■ **What is being asked**
Retype, without changes, every line from the line that contains "Task: Click the Search breadcrumb link" through the final line of the records. Exclude pictures.

■ **Information supplied**

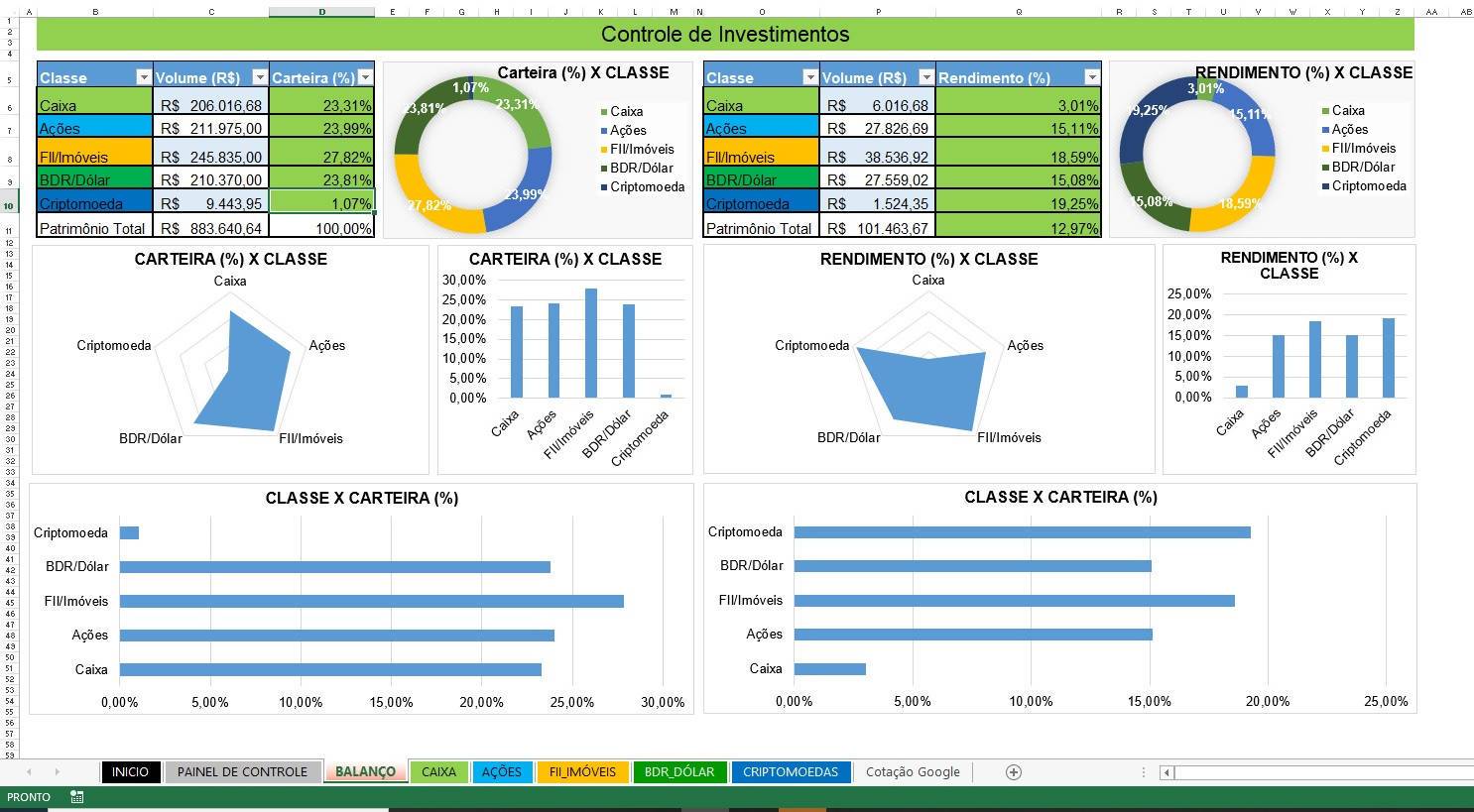The image size is (1474, 812).
Task: Click the previous sheet navigation arrow
Action: [30, 771]
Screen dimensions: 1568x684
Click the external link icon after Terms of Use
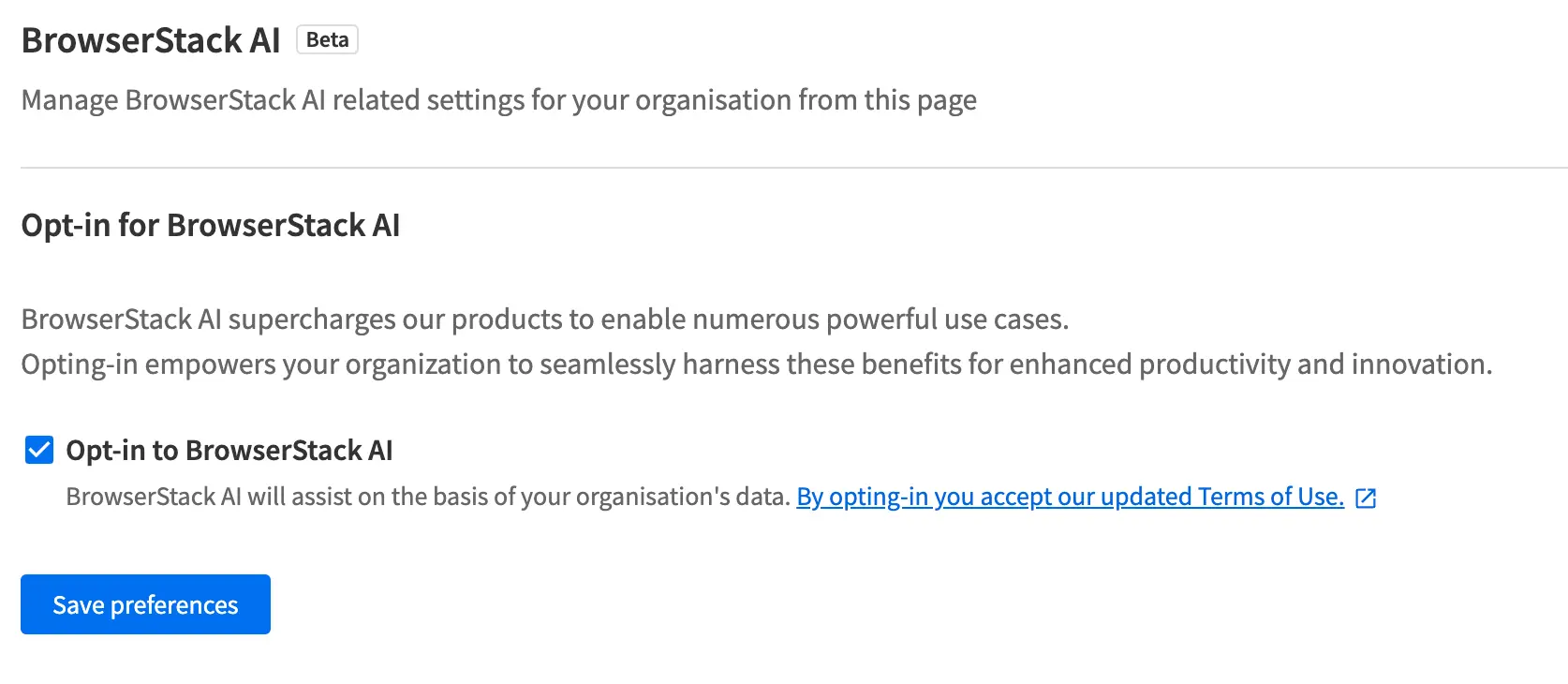(1366, 498)
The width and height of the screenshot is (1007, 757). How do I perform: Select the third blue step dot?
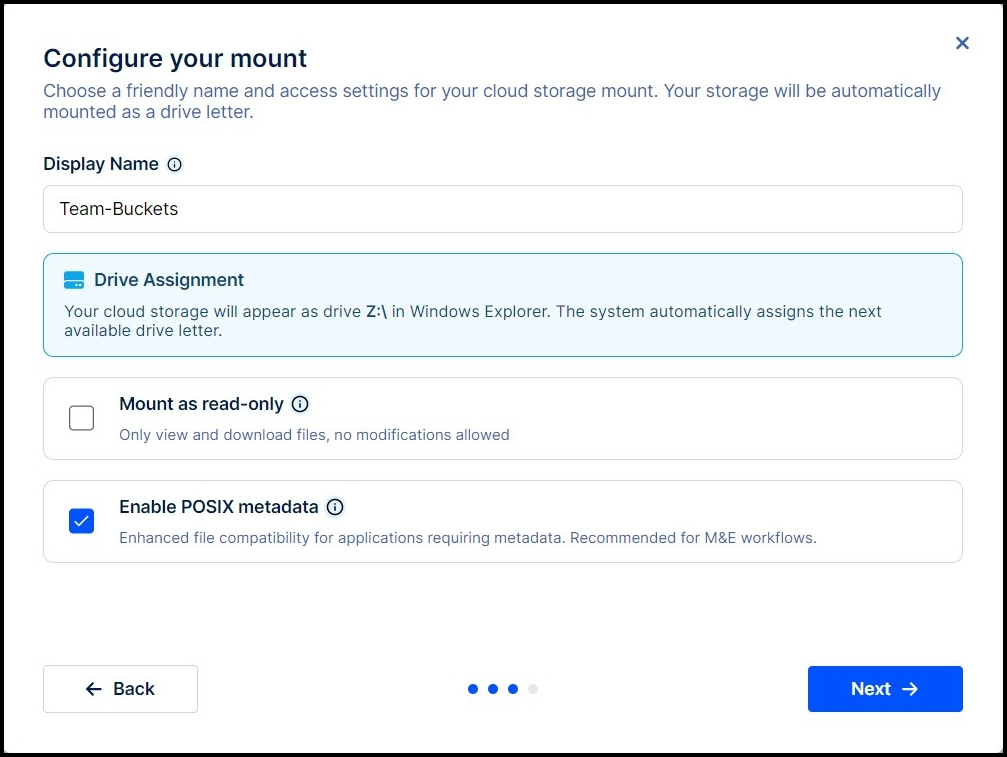[x=513, y=689]
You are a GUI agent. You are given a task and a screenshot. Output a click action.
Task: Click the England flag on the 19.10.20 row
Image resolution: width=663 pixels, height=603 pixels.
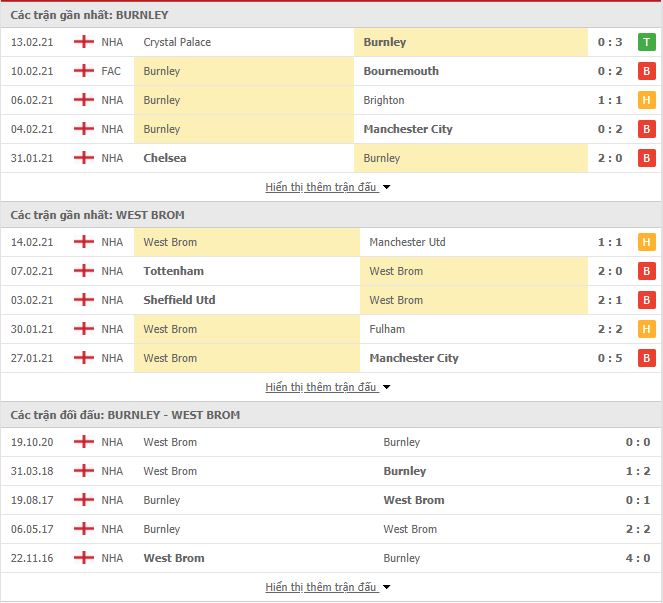pyautogui.click(x=84, y=442)
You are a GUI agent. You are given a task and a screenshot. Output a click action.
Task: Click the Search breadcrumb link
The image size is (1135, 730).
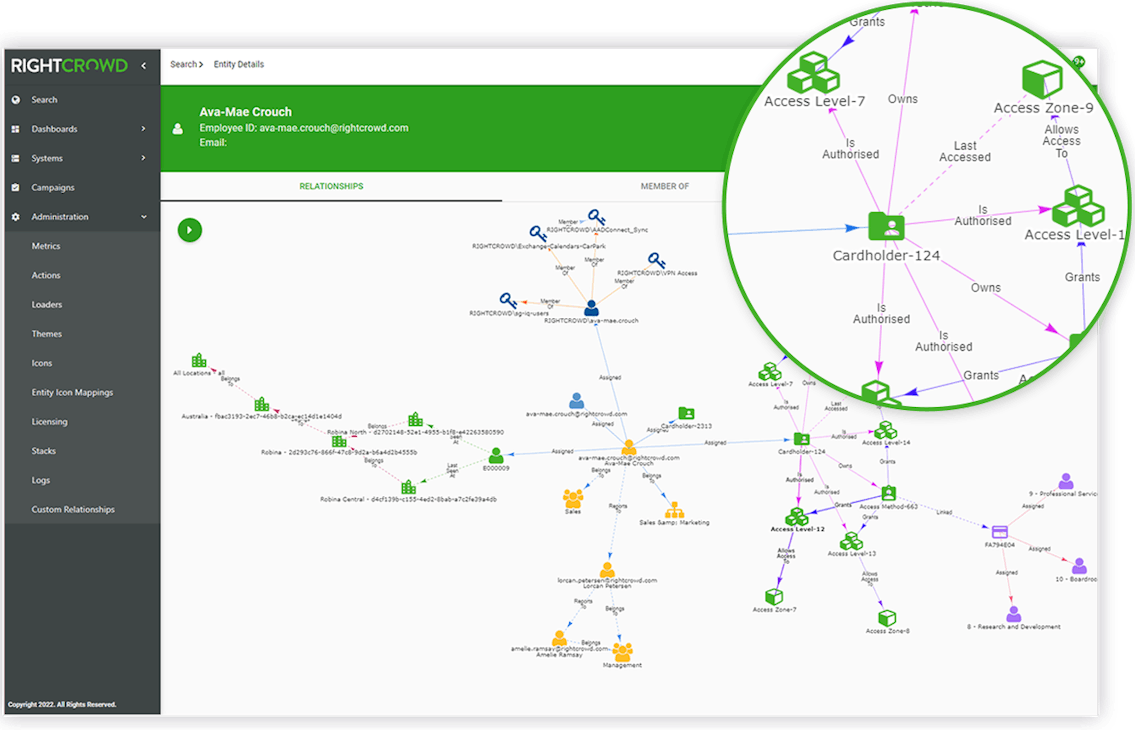pyautogui.click(x=183, y=64)
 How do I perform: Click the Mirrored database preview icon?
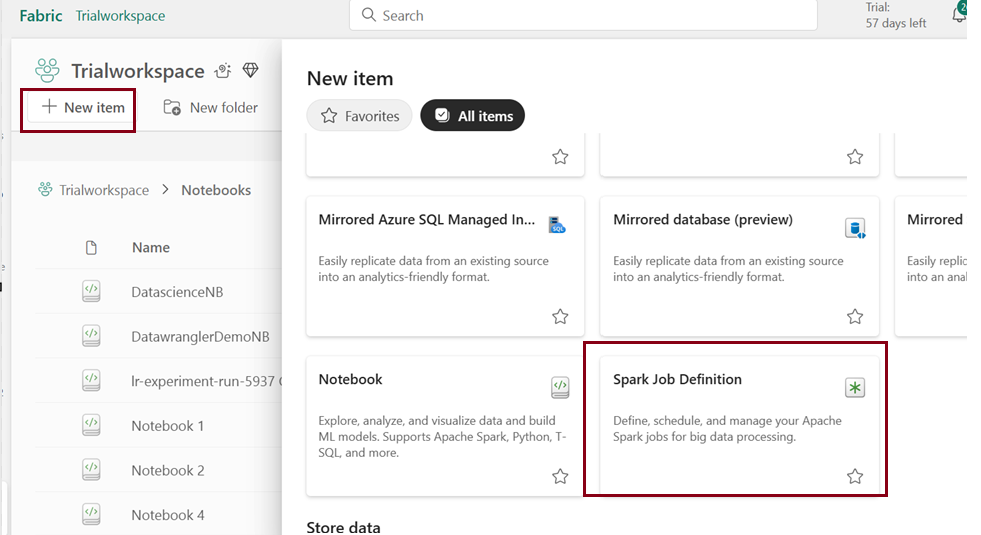(x=854, y=228)
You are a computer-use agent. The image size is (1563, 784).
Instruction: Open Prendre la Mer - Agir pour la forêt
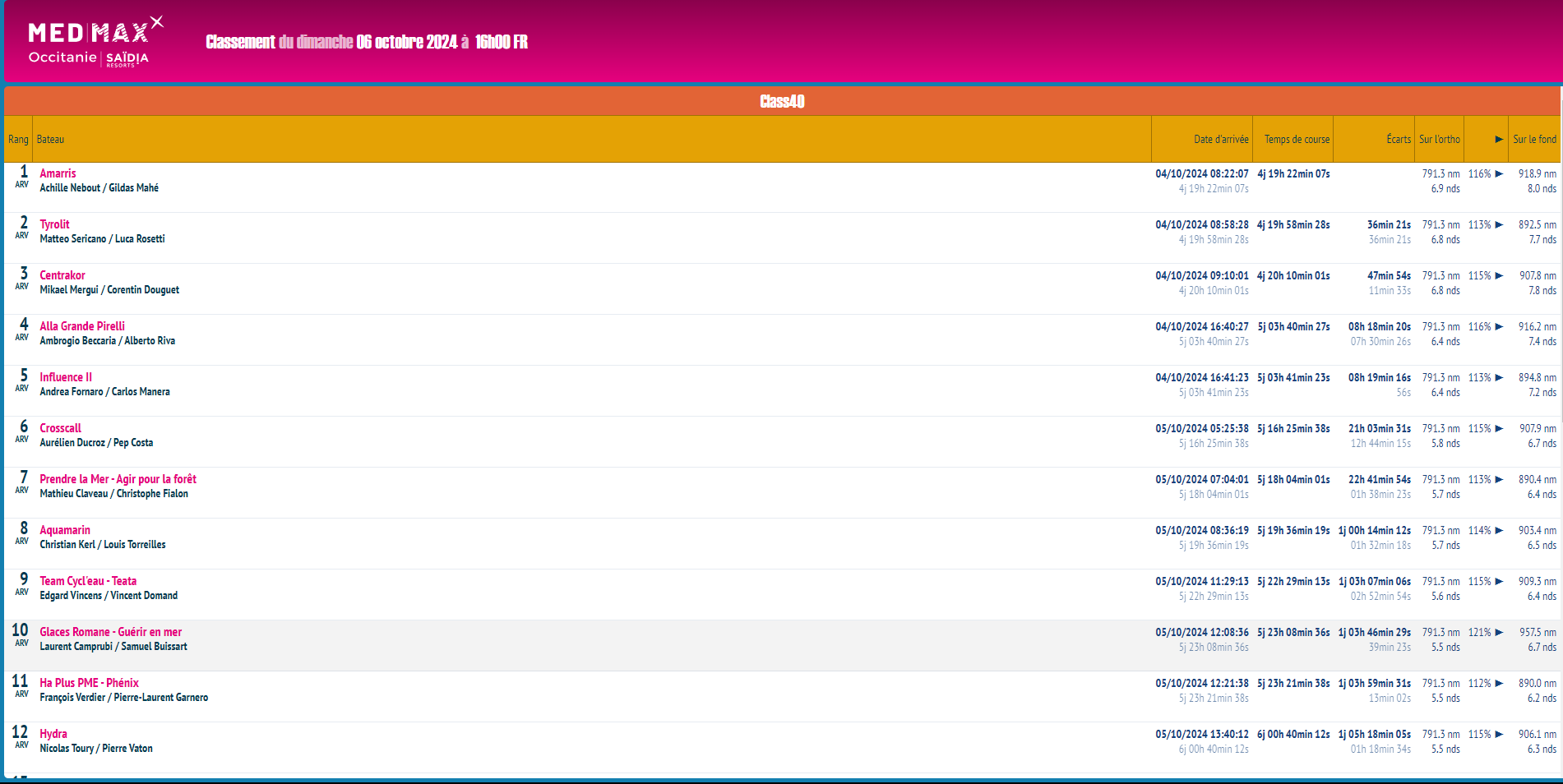point(118,479)
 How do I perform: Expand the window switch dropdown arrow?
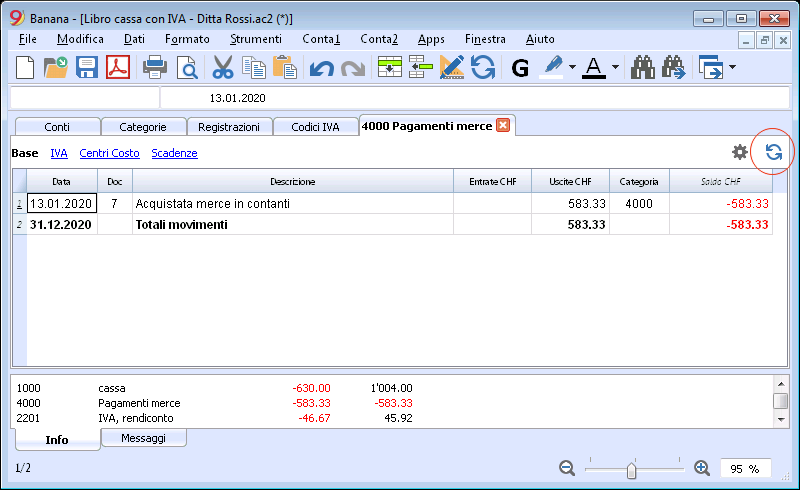tap(733, 67)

■ **Response to the task**
Task: Click the Search breadcrumb link
The image size is (1135, 730).
pyautogui.click(x=183, y=64)
 How do I perform: Click the Mirrored database preview icon?
(x=854, y=228)
You are a computer-use agent. The image size is (1563, 784).
Instruction: Open Prendre la Mer - Agir pour la forêt
point(118,479)
 How do I perform: Expand the window switch dropdown arrow?
tap(733, 67)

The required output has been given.